Breakfast and some waiting later, we boarded the plane again and were off to Delhi, arriving some 9 hours late. The last thing left to do was stand in the immigration queue, which only took us only 90 minutes.
Dead tired , we secured a taxi and went to our hotel.
Some quick shopping, Betsy bought shoes, after which we went back to the hotel and had to prepare for the first of our many wedding nights to come. Four of our friends had arrived the previous evening, but after an early sms message which said ”the rickshaws are very cool”, we hadn’t heard from them. Until we received a second sms message: Benno broke his leg, we’ll a bit later tonight.
Turned out, they had been in an accident, a car had bumped into their rickshaw and drove away. The rickshaw fell over, trapping Benno underneath. As we couldn’t do much, Betsy and I went to the party where, of course, this story was the tok of the town. Finally, near closing time, the boys showed up (sans Benno) and we finally learned what had really happened. Four guys in one rickshaw really isn’t a good idea.
Benno was going to be operated on the next day, a necessity, since he had his leg broken in two places.

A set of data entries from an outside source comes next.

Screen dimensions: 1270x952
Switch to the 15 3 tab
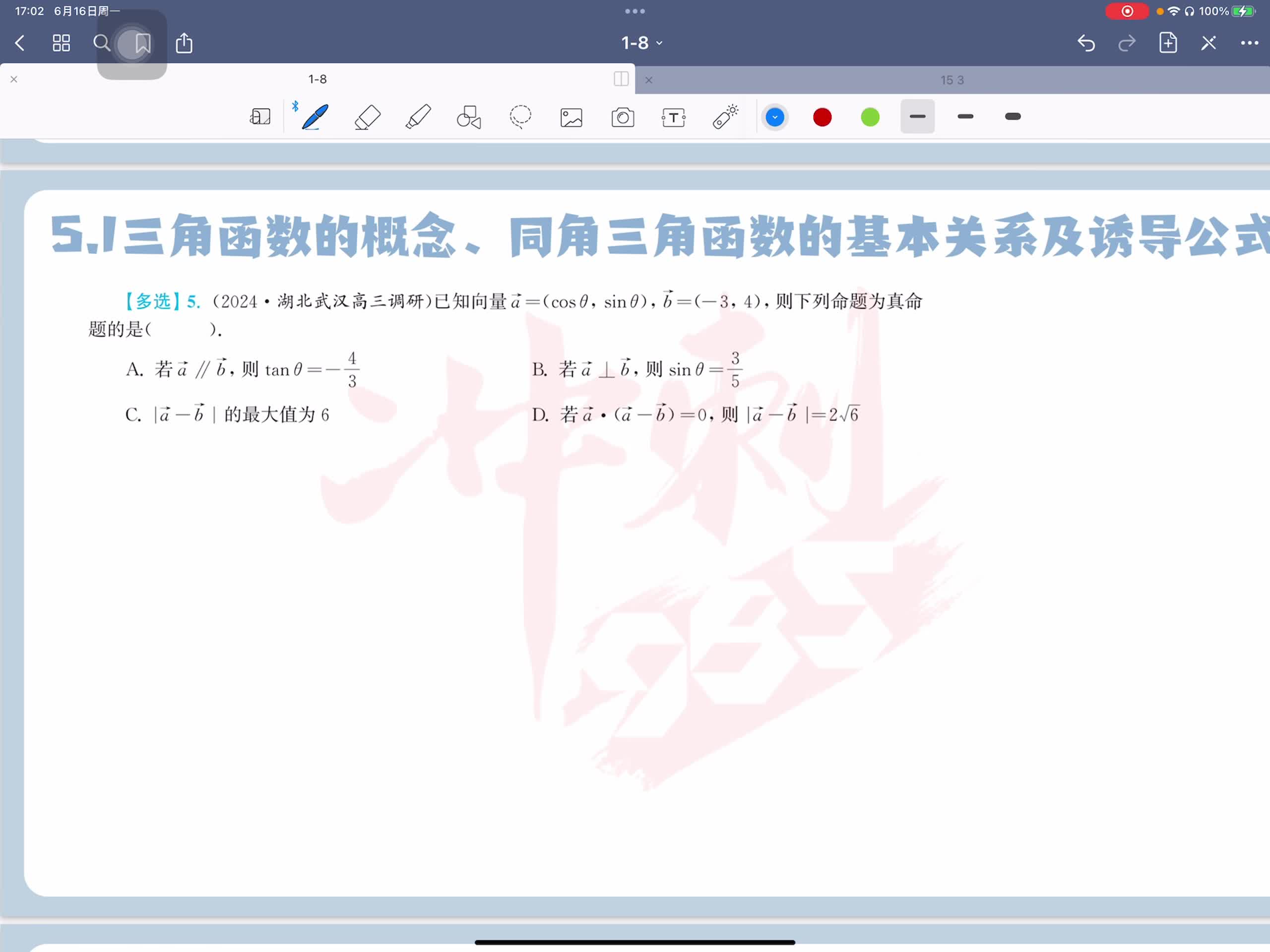[x=952, y=80]
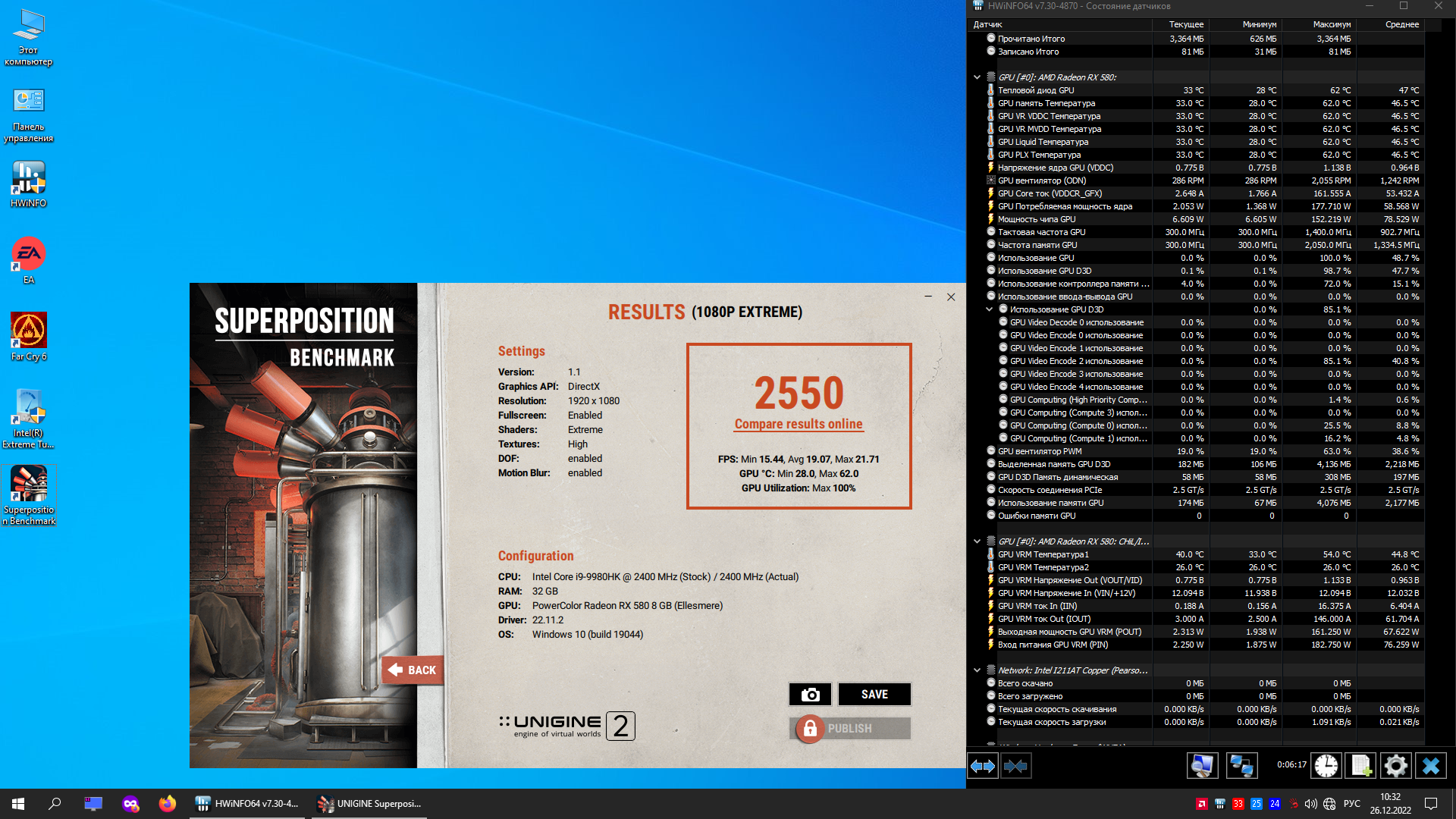This screenshot has width=1456, height=819.
Task: Open the Compare results online link
Action: tap(798, 424)
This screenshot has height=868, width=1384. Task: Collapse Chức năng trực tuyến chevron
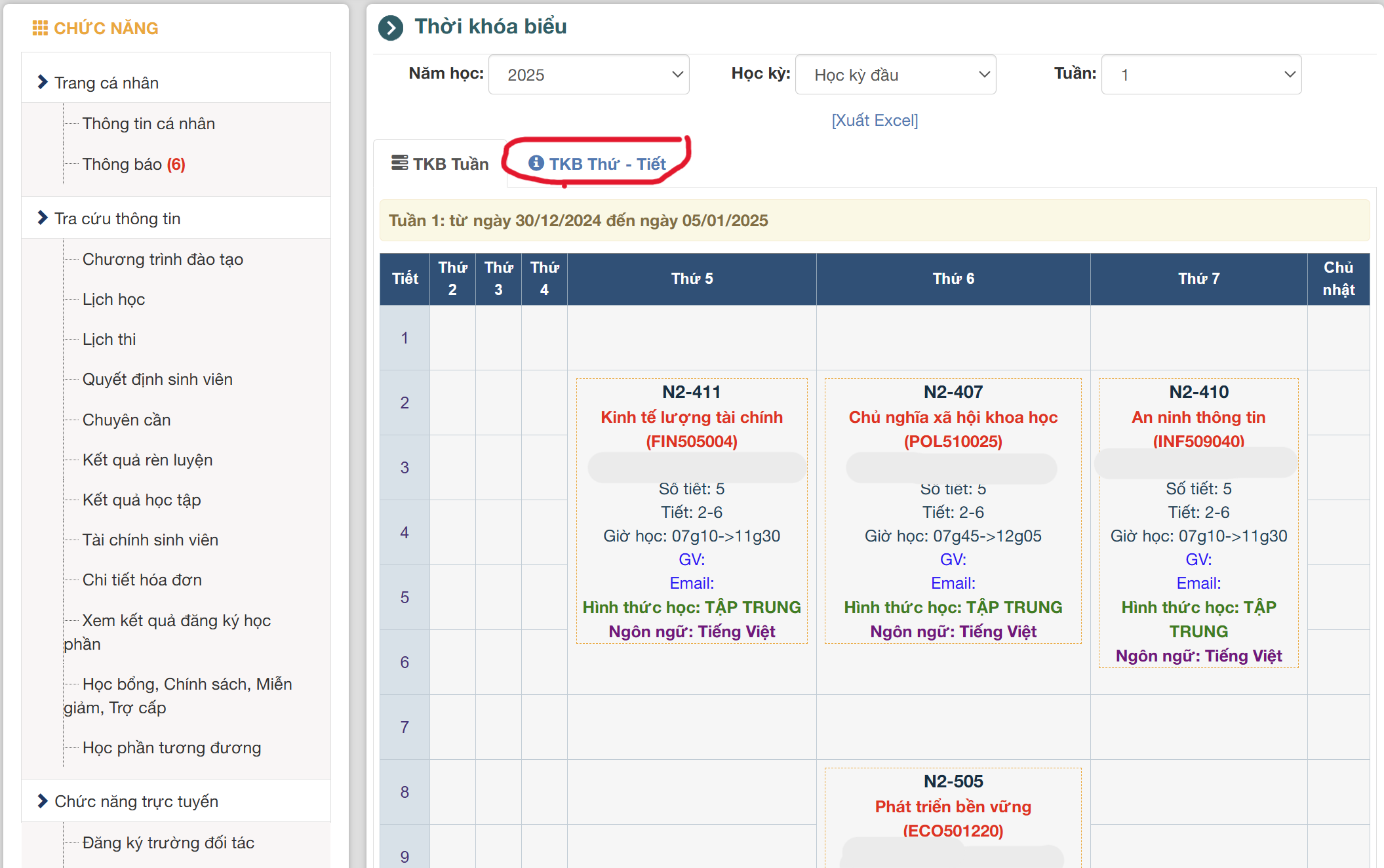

The party wasn’t all that bad. Lots of good food and drinks at a posh club in the west of town. Neha had had er arms and legs covered in Henna and people where on hand (so to speak) to give the guest, if they wanted, henna tattoos too. Betsy got a nice one on one of her hands, the annoying part being that you can’t do anything with the tatooed parts for hours as the stuff has to dry, sink in to the skin.